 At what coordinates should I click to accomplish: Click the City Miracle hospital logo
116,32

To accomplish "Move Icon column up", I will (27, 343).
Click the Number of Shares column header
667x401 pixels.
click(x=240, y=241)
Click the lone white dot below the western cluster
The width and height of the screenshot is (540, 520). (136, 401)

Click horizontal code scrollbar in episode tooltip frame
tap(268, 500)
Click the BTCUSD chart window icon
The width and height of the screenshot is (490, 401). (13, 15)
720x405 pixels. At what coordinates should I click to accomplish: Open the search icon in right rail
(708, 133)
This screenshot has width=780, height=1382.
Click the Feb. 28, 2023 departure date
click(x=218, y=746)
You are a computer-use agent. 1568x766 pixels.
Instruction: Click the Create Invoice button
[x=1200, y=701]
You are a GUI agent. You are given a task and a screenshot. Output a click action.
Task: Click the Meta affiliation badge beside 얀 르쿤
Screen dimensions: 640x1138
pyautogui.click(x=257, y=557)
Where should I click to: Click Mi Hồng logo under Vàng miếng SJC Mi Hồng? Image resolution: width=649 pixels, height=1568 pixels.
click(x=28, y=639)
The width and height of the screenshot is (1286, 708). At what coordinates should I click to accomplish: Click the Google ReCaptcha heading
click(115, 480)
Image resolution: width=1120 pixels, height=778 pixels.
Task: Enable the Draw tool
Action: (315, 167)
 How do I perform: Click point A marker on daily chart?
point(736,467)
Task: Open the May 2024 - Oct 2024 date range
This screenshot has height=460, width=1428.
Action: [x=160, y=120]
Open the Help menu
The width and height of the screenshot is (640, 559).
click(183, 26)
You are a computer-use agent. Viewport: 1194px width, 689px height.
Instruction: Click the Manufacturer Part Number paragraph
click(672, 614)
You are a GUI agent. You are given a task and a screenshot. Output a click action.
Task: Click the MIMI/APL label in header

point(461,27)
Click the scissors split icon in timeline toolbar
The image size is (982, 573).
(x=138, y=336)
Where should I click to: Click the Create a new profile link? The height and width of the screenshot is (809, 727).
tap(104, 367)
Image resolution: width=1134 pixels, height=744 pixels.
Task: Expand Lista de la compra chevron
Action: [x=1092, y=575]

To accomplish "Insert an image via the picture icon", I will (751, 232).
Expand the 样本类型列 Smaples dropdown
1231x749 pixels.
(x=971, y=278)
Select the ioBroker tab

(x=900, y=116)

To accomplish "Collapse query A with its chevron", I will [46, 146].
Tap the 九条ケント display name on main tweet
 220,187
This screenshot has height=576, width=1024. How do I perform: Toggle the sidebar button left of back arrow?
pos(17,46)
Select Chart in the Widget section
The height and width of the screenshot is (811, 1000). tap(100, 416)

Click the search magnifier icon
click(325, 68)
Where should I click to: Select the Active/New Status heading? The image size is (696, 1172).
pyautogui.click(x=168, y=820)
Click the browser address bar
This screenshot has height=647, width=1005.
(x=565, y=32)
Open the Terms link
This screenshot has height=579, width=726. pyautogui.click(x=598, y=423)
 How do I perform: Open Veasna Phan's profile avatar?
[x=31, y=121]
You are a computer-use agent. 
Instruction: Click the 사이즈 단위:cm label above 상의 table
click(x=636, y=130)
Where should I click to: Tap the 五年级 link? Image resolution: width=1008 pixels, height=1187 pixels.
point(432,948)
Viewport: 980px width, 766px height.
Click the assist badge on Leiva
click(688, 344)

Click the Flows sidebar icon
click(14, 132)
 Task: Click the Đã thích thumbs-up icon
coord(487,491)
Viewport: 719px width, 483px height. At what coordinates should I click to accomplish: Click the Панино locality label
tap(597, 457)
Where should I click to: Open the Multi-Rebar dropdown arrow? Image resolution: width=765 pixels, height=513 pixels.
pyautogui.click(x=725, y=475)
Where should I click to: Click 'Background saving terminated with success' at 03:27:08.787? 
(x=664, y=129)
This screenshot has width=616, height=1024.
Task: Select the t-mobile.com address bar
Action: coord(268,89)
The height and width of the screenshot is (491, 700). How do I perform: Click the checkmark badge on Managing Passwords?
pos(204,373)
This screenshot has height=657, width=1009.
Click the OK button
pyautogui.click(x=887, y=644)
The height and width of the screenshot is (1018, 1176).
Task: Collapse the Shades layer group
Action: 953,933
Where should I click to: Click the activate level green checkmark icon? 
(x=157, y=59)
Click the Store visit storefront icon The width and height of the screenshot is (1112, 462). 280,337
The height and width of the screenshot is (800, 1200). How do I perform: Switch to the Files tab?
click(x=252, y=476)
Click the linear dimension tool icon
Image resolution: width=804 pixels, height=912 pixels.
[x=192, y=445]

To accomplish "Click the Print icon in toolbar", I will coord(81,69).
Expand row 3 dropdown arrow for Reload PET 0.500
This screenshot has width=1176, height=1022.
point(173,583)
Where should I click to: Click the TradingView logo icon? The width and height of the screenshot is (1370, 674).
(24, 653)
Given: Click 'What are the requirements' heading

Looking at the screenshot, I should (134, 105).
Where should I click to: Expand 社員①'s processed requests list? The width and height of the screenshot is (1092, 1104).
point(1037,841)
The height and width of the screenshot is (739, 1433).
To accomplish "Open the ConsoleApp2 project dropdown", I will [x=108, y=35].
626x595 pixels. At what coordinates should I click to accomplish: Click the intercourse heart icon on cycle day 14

☆ ☆ ☆

Your task is to repeat the records exactly. Begin at their first line and stop after the line containing "You are a computer-use agent. 1568x766".

 At what coordinates should I click to accomplish: Click the City Miracle hospital logo
116,32

To accomplish "Move Icon column up", I will (27, 343).
Click the Number of Shares column header
667x401 pixels.
click(x=240, y=241)
Click the lone white dot below the western cluster
The width and height of the screenshot is (540, 520). (136, 401)

Click horizontal code scrollbar in episode tooltip frame
tap(268, 500)
Click the BTCUSD chart window icon
The width and height of the screenshot is (490, 401). (13, 15)
720x405 pixels. At what coordinates should I click to accomplish: Open the search icon in right rail
(708, 133)
This screenshot has width=780, height=1382.
Click the Feb. 28, 2023 departure date
click(x=218, y=746)
You are a computer-use agent. 1568x766 pixels.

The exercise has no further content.